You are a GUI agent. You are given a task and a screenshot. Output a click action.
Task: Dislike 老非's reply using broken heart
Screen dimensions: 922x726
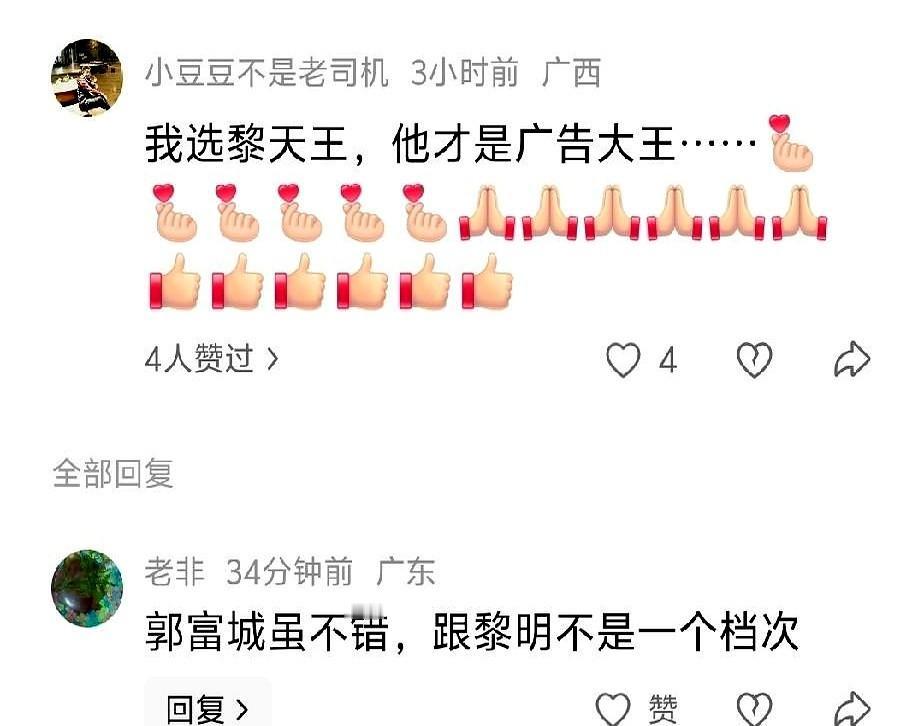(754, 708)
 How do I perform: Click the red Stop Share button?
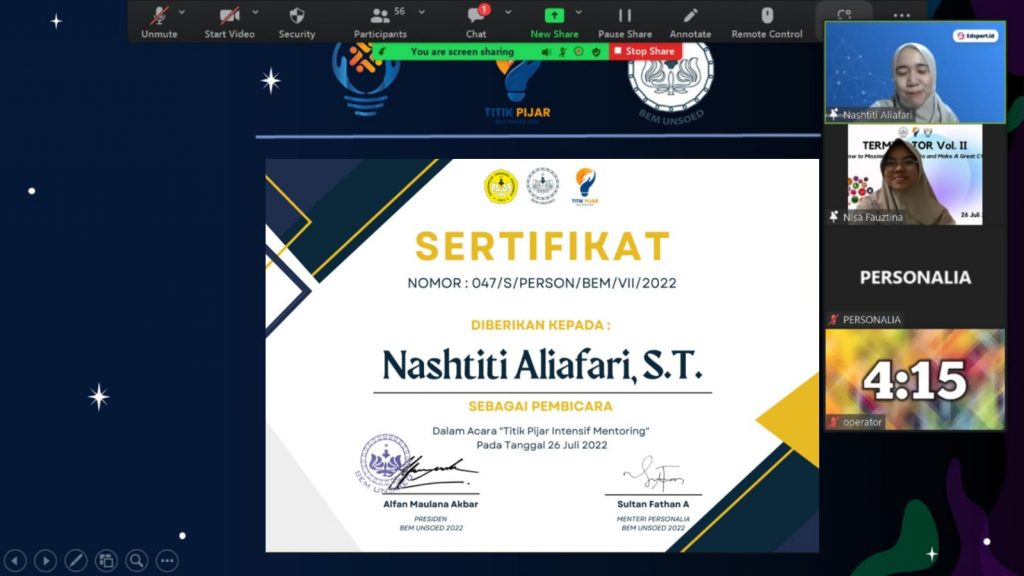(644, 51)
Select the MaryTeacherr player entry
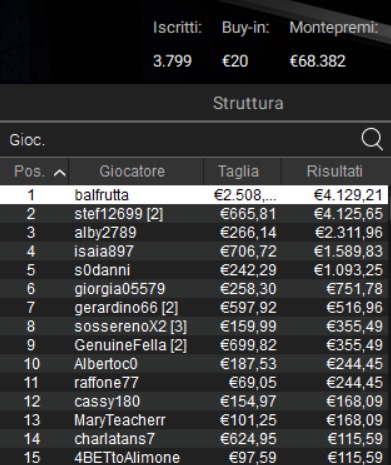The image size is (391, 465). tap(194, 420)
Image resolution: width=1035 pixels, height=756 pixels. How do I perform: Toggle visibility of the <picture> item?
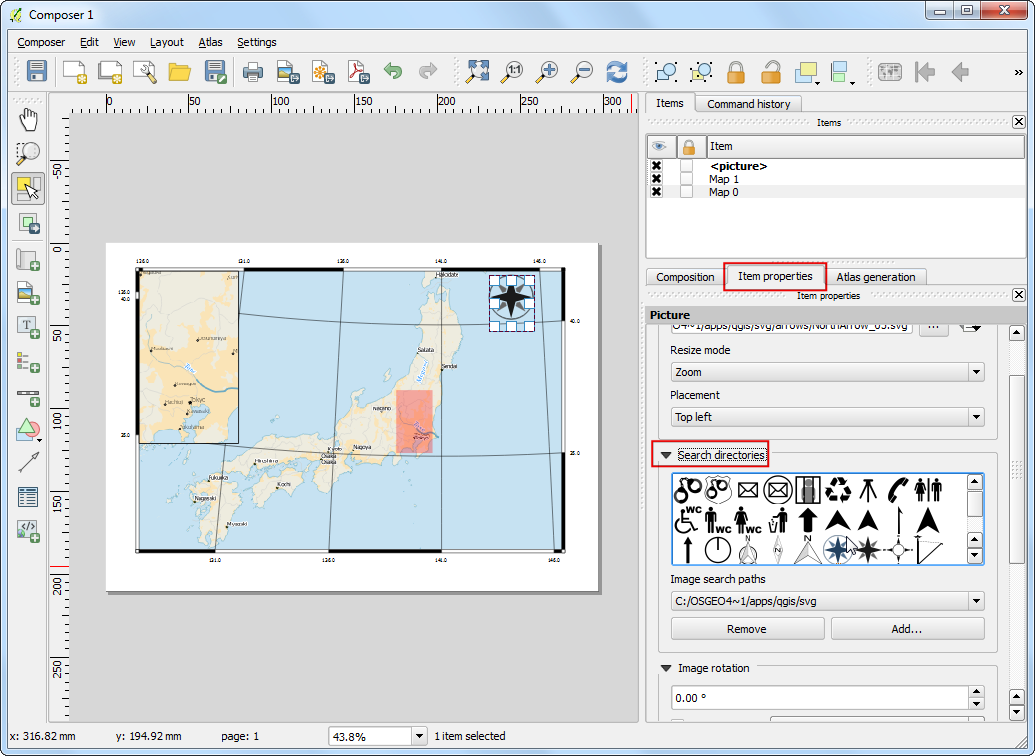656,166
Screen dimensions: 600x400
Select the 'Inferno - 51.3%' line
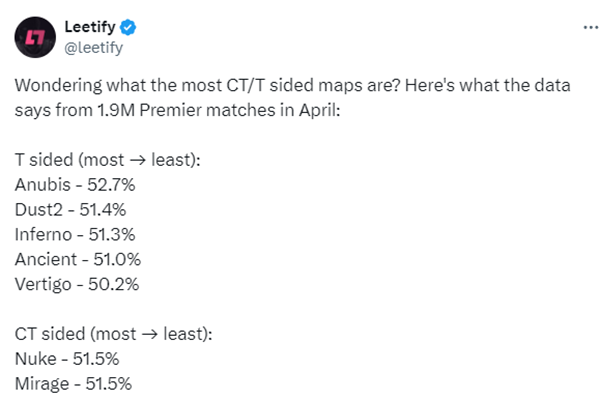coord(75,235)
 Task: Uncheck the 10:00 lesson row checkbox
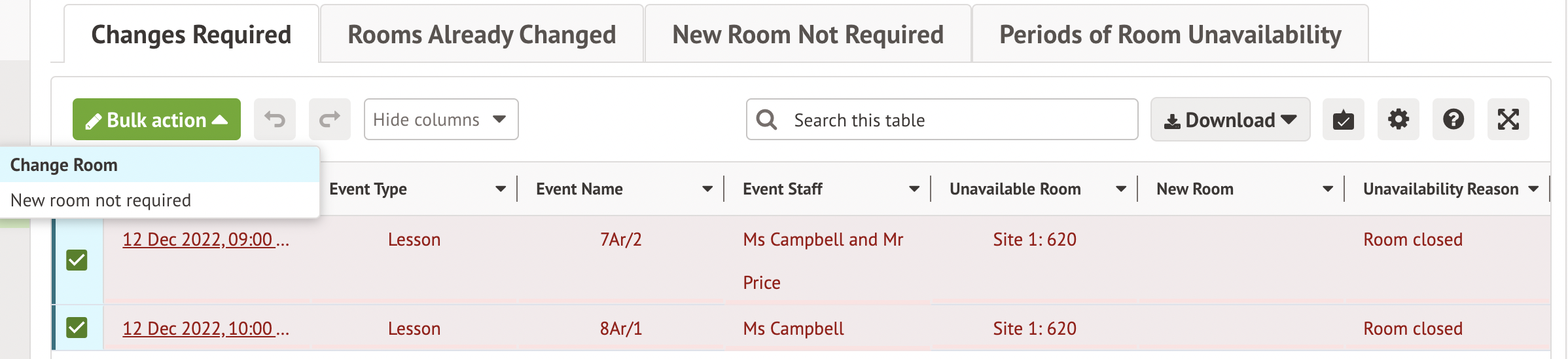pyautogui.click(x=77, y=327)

:::

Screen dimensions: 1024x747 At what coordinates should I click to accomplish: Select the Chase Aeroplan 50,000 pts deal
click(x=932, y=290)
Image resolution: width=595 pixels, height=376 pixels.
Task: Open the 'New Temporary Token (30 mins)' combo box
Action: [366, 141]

:::

Aim of the exercise: Quote the lines above exactly, starting with the one that has "Screen dimensions: 922x726" and ending with the one that has "Screen dimensions: 600x400"; drop the pictures and include nothing else.

Solution for this problem:
Screen dimensions: 922x726
(754, 708)
 How do I perform: Click the red Stop Share button?
(644, 51)
Select the MaryTeacherr player entry
The image size is (391, 465). tap(194, 420)
Image resolution: width=1035 pixels, height=756 pixels. How do I perform: Toggle visibility of the <picture> item?
656,166
Screen dimensions: 600x400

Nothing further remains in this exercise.